The task: The lines of the records that include "will" should all be copied.

Data to use:
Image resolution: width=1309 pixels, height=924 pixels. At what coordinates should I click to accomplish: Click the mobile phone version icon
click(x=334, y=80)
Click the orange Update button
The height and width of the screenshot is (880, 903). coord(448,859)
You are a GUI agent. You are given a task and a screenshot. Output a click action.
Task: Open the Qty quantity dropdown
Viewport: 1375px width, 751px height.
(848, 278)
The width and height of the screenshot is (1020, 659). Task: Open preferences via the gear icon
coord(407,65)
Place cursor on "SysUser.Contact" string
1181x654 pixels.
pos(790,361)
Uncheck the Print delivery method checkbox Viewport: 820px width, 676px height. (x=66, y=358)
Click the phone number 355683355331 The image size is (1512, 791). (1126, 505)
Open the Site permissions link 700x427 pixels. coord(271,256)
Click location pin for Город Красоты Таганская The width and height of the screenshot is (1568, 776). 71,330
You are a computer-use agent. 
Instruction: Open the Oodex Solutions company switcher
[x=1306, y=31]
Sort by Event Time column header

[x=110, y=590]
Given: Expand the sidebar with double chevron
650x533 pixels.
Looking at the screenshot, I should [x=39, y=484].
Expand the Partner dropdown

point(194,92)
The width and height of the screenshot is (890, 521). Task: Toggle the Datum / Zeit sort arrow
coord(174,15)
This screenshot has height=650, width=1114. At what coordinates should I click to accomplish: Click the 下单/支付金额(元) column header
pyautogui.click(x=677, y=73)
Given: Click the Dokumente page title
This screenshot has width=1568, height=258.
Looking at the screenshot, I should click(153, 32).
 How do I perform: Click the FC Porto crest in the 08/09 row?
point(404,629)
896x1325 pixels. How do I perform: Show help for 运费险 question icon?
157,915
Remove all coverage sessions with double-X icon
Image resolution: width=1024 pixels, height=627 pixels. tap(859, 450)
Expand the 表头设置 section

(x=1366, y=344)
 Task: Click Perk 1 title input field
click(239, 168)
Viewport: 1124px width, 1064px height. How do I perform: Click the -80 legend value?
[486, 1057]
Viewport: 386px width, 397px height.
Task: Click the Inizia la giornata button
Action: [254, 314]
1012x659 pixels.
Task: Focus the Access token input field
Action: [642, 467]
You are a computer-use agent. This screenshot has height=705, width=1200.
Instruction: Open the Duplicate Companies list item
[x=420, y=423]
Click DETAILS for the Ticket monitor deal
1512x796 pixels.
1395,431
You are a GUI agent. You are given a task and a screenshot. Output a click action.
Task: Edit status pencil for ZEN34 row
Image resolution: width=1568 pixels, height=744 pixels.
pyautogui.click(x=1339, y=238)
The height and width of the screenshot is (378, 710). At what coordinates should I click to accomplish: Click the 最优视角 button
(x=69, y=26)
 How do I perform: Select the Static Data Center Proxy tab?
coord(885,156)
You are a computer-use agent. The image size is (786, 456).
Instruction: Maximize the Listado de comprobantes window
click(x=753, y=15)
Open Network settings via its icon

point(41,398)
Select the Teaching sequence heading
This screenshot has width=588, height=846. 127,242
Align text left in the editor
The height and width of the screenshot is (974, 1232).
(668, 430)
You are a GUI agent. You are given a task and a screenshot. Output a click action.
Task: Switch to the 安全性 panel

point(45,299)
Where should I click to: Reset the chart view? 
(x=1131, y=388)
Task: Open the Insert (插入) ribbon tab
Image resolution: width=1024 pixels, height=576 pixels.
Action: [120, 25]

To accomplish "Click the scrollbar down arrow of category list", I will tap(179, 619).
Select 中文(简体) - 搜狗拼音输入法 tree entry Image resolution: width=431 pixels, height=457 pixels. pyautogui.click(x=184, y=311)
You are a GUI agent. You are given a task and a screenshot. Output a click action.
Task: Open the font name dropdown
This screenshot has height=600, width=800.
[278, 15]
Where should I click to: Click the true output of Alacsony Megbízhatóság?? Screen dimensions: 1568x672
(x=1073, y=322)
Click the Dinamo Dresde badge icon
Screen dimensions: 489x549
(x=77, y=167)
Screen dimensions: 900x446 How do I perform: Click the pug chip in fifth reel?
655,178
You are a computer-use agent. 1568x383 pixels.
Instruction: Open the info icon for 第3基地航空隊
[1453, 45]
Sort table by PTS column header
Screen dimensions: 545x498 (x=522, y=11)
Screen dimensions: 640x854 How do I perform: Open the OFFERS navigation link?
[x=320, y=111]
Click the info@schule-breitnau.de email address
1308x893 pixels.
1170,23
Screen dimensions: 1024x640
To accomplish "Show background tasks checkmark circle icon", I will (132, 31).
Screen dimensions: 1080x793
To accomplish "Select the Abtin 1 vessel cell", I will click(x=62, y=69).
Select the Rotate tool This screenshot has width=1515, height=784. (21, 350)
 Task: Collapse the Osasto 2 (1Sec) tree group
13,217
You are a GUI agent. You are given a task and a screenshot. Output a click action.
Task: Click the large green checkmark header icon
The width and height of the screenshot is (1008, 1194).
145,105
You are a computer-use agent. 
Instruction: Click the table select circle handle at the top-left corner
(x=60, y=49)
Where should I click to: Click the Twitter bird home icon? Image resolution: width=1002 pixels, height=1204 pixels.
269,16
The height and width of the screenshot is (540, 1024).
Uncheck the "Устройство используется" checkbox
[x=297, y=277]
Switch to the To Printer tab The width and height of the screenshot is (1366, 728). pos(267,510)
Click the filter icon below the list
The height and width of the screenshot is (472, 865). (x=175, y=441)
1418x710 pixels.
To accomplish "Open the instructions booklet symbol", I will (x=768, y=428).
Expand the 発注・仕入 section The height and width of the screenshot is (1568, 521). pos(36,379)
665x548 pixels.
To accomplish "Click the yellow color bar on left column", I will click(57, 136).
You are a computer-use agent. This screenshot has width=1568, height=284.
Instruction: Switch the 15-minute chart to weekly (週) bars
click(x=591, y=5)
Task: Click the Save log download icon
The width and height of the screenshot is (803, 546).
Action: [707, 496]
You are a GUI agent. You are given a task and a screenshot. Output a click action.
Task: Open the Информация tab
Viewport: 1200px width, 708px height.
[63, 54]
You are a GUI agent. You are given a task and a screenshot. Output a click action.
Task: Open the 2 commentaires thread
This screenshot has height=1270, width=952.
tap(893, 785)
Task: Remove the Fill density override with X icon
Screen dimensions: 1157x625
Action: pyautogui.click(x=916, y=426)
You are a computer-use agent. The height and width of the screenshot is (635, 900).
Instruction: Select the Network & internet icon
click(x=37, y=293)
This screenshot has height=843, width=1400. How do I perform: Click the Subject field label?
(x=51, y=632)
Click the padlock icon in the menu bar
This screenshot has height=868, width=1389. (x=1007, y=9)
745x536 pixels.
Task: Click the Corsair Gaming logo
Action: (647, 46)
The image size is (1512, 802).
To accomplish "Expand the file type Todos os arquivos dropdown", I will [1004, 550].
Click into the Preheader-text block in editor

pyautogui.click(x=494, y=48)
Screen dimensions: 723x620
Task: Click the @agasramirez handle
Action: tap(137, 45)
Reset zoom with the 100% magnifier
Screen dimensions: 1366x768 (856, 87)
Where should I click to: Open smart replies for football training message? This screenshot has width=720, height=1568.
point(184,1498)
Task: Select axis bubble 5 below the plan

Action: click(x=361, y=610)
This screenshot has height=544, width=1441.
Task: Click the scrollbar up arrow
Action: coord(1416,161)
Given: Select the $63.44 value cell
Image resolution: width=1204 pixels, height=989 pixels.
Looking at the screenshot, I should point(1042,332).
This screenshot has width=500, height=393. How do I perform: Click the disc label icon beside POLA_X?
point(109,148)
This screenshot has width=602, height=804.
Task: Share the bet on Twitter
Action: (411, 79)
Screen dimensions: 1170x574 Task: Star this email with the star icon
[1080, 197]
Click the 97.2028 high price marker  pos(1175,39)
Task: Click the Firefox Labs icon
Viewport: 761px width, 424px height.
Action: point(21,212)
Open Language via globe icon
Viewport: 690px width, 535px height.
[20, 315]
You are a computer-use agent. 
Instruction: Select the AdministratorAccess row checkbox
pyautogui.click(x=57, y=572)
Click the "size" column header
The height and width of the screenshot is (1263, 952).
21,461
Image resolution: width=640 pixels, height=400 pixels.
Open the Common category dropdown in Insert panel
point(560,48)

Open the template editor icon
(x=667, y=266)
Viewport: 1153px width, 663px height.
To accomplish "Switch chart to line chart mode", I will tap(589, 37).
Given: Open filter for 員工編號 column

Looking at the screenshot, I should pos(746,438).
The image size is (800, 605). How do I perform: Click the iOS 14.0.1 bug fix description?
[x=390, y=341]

Task answer:
To accomplish "Click the scrollbar down arrow of category list", I will tap(179, 619).
To accomplish "Show background tasks checkmark circle icon", I will (132, 31).
To accomplish "Select the Abtin 1 vessel cell", I will click(x=62, y=69).
To accomplish "Open the instructions booklet symbol", I will (x=768, y=428).
To accomplish "Click the yellow color bar on left column", I will click(57, 136).
To accomplish "Expand the file type Todos os arquivos dropdown", I will [1004, 550].
To accomplish "Switch chart to line chart mode", I will tap(589, 37).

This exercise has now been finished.